SUPPLIED DATA ->
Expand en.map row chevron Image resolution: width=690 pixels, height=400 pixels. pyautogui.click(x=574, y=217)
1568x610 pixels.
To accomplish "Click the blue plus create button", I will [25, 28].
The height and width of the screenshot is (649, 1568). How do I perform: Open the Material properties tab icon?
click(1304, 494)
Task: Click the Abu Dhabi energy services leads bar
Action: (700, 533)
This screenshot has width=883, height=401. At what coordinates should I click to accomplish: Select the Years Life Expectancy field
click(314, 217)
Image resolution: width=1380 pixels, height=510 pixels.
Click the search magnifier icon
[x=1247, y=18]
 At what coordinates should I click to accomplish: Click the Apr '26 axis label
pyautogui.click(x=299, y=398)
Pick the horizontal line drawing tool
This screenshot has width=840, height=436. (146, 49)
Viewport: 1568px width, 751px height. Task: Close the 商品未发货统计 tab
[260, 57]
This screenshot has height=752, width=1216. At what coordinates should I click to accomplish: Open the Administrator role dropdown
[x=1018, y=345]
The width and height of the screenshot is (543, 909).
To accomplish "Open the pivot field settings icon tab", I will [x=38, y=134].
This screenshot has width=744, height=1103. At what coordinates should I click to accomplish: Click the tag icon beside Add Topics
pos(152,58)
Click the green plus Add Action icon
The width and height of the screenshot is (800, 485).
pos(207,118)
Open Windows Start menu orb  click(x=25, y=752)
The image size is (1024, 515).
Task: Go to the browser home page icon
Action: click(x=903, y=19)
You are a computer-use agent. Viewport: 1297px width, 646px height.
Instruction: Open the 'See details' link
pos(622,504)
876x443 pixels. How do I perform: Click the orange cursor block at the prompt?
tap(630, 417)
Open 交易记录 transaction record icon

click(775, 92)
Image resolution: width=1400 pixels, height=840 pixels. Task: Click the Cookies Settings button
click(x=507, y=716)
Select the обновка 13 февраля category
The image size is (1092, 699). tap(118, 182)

WHAT TO PRODUCE ->
Every line of the listing above is to be written out again exactly.

YOUR RESPONSE ->
Expand en.map row chevron Image resolution: width=690 pixels, height=400 pixels. pyautogui.click(x=574, y=217)
1568x610 pixels.
To accomplish "Click the blue plus create button", I will [25, 28].
The height and width of the screenshot is (649, 1568). How do I perform: Open the Material properties tab icon?
click(1304, 494)
Task: Click the Abu Dhabi energy services leads bar
Action: (700, 533)
This screenshot has width=883, height=401. At what coordinates should I click to accomplish: Select the Years Life Expectancy field
click(314, 217)
Image resolution: width=1380 pixels, height=510 pixels.
Click the search magnifier icon
[x=1247, y=18]
 At what coordinates should I click to accomplish: Click the Apr '26 axis label
pyautogui.click(x=299, y=398)
Pick the horizontal line drawing tool
This screenshot has width=840, height=436. (146, 49)
Viewport: 1568px width, 751px height. Task: Close the 商品未发货统计 tab
[260, 57]
This screenshot has height=752, width=1216. At what coordinates should I click to accomplish: Open the Administrator role dropdown
[x=1018, y=345]
The width and height of the screenshot is (543, 909).
To accomplish "Open the pivot field settings icon tab", I will [x=38, y=134].
This screenshot has width=744, height=1103. At what coordinates should I click to accomplish: Click the tag icon beside Add Topics
pos(152,58)
Click the green plus Add Action icon
The width and height of the screenshot is (800, 485).
pos(207,118)
Open Windows Start menu orb  click(x=25, y=752)
The image size is (1024, 515).
Task: Go to the browser home page icon
Action: click(x=903, y=19)
You are a computer-use agent. Viewport: 1297px width, 646px height.
Instruction: Open the 'See details' link
pos(622,504)
876x443 pixels. How do I perform: Click the orange cursor block at the prompt?
tap(630, 417)
Open 交易记录 transaction record icon

click(775, 92)
Image resolution: width=1400 pixels, height=840 pixels. Task: Click the Cookies Settings button
click(x=507, y=716)
Select the обновка 13 февраля category
The image size is (1092, 699). tap(118, 182)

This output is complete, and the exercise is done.